酮體消失前胰島素用量爲4~6U/h,使血糖每小時下降3.9~5.6mmol/L;酮體消失後胰島素用量爲2~3U/h,使血糖維持於13.9mmol/L,以免低血糖及腦水腫。
6.3 糾正電解質及酸鹼平衡失調
當血液的pH低至7.0~7.1時,有抑制呼吸和中樞神經的可能,也可發生心律失常,應給予相應治療,用5%碳酸氫鈉溶液84ml加注射用水至300ml配製成1.4%的等滲溶液滴注,一般僅給1~2次,並進一步監測觀察,必要時追加。糖尿病酮症酸中毒時可掩蓋低血鉀,因此在治療過程中應注意早期補鉀。需定時監測血鉀水平,最好用心電圖監護,結合尿量,調整補鉀量和速度:治療前血鉀低於正常,立即開始補鉀,最初2~4小時通過靜脈輸液每小時補鉀13~20mmol/L(相當於氯化鉀1.0~1.5g)。血鉀正常,尿量大於40ml/h,也立即開始補鉀;血鉀正常、尿量小於30ml/h,暫緩補鉀,待尿量增加後開始補鉀;血鉀高於正常,暫緩補鉀。病情恢復後仍應繼續口服鉀鹽數天。

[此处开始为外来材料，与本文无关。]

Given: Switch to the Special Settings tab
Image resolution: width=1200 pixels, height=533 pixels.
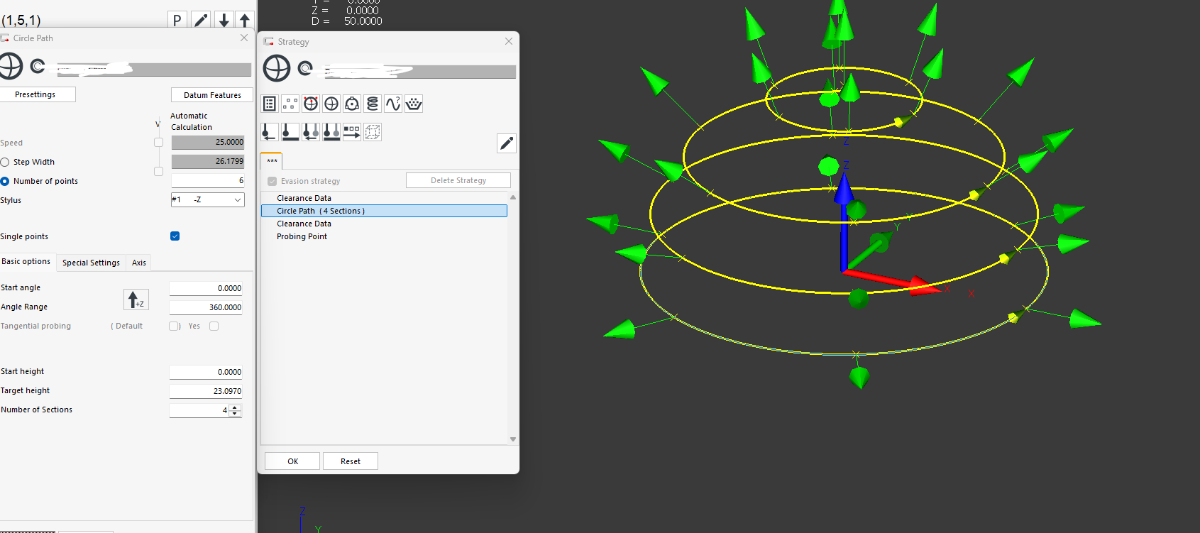Looking at the screenshot, I should click(90, 262).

鉀要在4~6天補足。一般不積極補鹼,當PH<7.1,CO2CP<8.984mmol/L時才補鹼,可用5%NaHCO3液,0.5ml/Kg,使二氧化碳結合力升高0.449mmol/L.。
6.4 處理誘發病和防治併發症
處理誘發病和防治併發症。
6.5 收入病房
6.6 注意事項
1.補液速度。如治療前已有低血壓或休克,快速輸液不能有效升高血壓,應輸入膠體溶液並採取其他抗休克措施。對年老或伴有心臟病、心力衰竭患者,應在中心靜脈壓監護下調節輸液速度及輸液量。
7 參考資料
- ^ [1] 國家基本藥物臨牀應用指南和處方集編委會主編.國家基本藥物臨牀應用指南:2012年版[M].北京:人民衛生出版社,2013:12-13.